ORITO 『Soul Joint』 ビクター(1995)
ロイヤル・スタジオで録音された全編英語詞のデビュー・アルバム。ウィリー・ミッチェルを筆頭に、レスター・スネルや元マッド・ラッズのウィリアム・ブラウンといった往年のメンフィス勢がORITOのソウル愛に応え、冒頭から泣かせるサザン・バラード“I'm Yours”を披露。アル・グリーンの“Let's Stay Together”やサム・クック“I'll Come Running Back To You”を真摯に歌い込む姿も心打たれるものだ。

AL GREEN 『The Difinitive Greatest Hits』 Capitol 
ORITOが〈音楽人生最大の英雄・恩人・目標の一人〉(公式ブログより)と語っていたアル・グリーン。このベスト盤に収録されたロイヤル・スタジオ産の名曲群なくしてはORITOというシンガーは存在しなかっただろう。ORITOの上掲作でも歌われた“Let's Stay Together”を筆頭に、歌いながら愛に溺れていくような官能的でエレガントなソウル曲が続出。付属のDVDには貴重なライヴ映像が収録されている。

VARIOUS ARTISTS 『Memphis 70』 BGP 
70年代のメンフィス・ソウルにスポットを当てた編集盤。正確には68~78年の曲を収録。つまり、オーティス・レディング亡き後のメンフィス・ソウルだ。スタックスやサウンズ・オブ・メンフィスの音源を中心に、有名~無名アーティストのモダンでファンクなナンバーが続々登場。オヴェイションズによるサム・クック曲カヴァー“Shake”などの初出曲もあり、これはORITOに聴いてほしかった。


O.V. 『WRIGHT O.V. Box』 Pヴァイン 
心に響く歌とはどんなものか、それを教えてくれるのがOV・ライトだ。情熱的で深々としたその歌声はバックビート時代の作品を収めたこの5枚組ボックスで存分に味わえるが、特にウィリー・ミッチェルの元で録音した『A Nickel And A Nail And Ace Of Spades』(72年)での歌は神懸かり的。
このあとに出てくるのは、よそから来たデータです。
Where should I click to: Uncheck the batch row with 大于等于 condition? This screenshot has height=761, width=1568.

ゴスペルを心の拠りどころに歌い続けたこの不世出のソウル・シンガーも、41歳という若さで他界した。

LUTHER INGRAM 『I Don't Want To Be Right : The Ko Ko Singles Volume 2』 Ace/Kent 
ある意味、アル・グリーン以上にORITOに近い歌い手だと言えるのが、このルーサーではないか。本作はココ時代のシングル編集盤の第2弾だが、許されぬ恋にもがき苦しむ様を描いた不倫バラード“(If Loving You Is Wrong)I Don't Want To Be Right”(レイ・Jも新作冒頭で引用)での一途な歌いっぷりは、まさにORITOのそれに通じるもの。何と心のこもった歌声だろう。
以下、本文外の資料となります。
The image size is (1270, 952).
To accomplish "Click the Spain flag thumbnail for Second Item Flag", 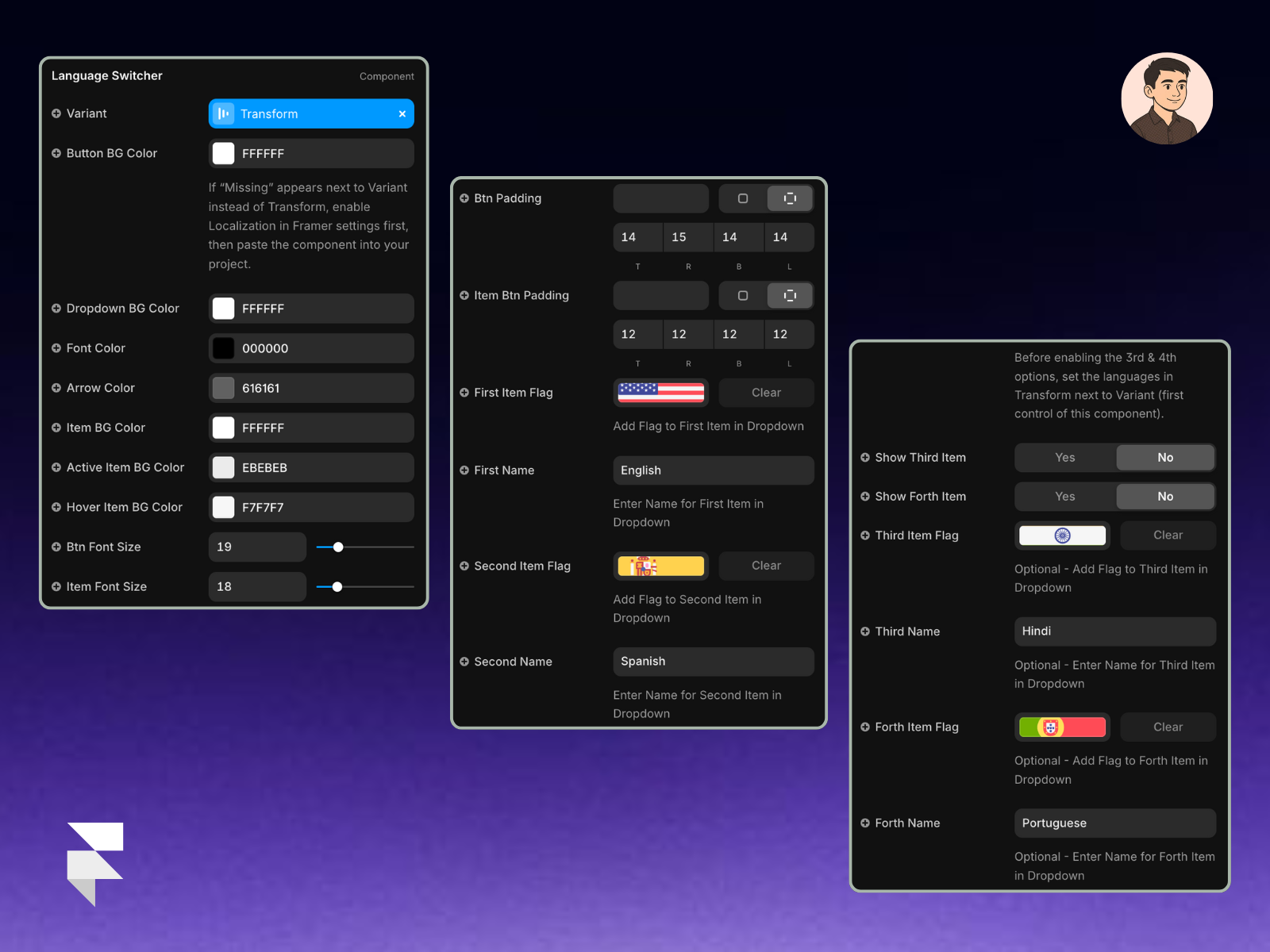I will tap(660, 566).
VARIOUS ARTISTS 『Quinton Claunch's Hidden Soul Treasures』 Pヴァイン 
82年にロイヤル・スタジオで録音されながらお蔵入りしていたウィリー・ハイタワーのアルバムを核に、オリー・ナイチンゲールらの未発表曲を収録したクィントン・クランチ所有音源の公開コンピ。打ち込みの音も若干混じるが、特にサム・クック影響下にあるウィリーの歌は流石に味がある。ジョーL・トーマスのブルース曲は、ORITOと同じ頃のロイヤル録音だったというのも興味深い。

J. BLACKFOOT 『City Slicker』 Sound Town(1983)
ソウル・チルドレンのジョン・コルバートによる初ソロ・アルバム。バックにレスター・スネルの名もあるこの80'sメンフィス・ソウル盤には、いま聴くとORITO“I'm Yours”の雛形とも思える名曲“Taxi”を収録。ジャケットは渋谷のスクランブル交差点を描いたもので、内容はメンフィスから(東京などの)都会に思いを馳せる男の物語だ。その約10年後、日本からメンフィスに向かったのがORITOだった。


CURTIS MAYFIELD 『We Come In Peace』 Curtom(1985)
メンフィスとは関係ないものの、“メイフィールド”を歌ったORITOの念頭には少なからずカーティスの名前が浮かんでいたことだろう。これはシカゴから南部のアトランタに拠点を移したカーティスが80年代に放った〈ラヴ&ピース〉な内容のアルバムで、温かい眼差しと優しさに満ちた歌声で人間愛を歌い上げている。おそらく“Baby It's You”のような歌世界をORITOはめざしていたのだ、と思う。

ROY YOUNG 『Memphis』 Tommy Boy(2007)
オラン“ジュース”ジョーンズの97年作に続くトミー・ボーイ発/ロイヤル・スタジオ録音作。ジャマイカ生まれの英国育ちで現在イスラエル在住というシンガーだが、同じくメンフィス詣でをした〈異邦人〉としてはORITOに近い存在だと言えよう。70年代にUKノーザン・ソウルのシーンと絡んでいた人ならではの南部ソウル追求型作品で、リロイ・ホッジズらを従えてシブく枯れた喉を聴かせる。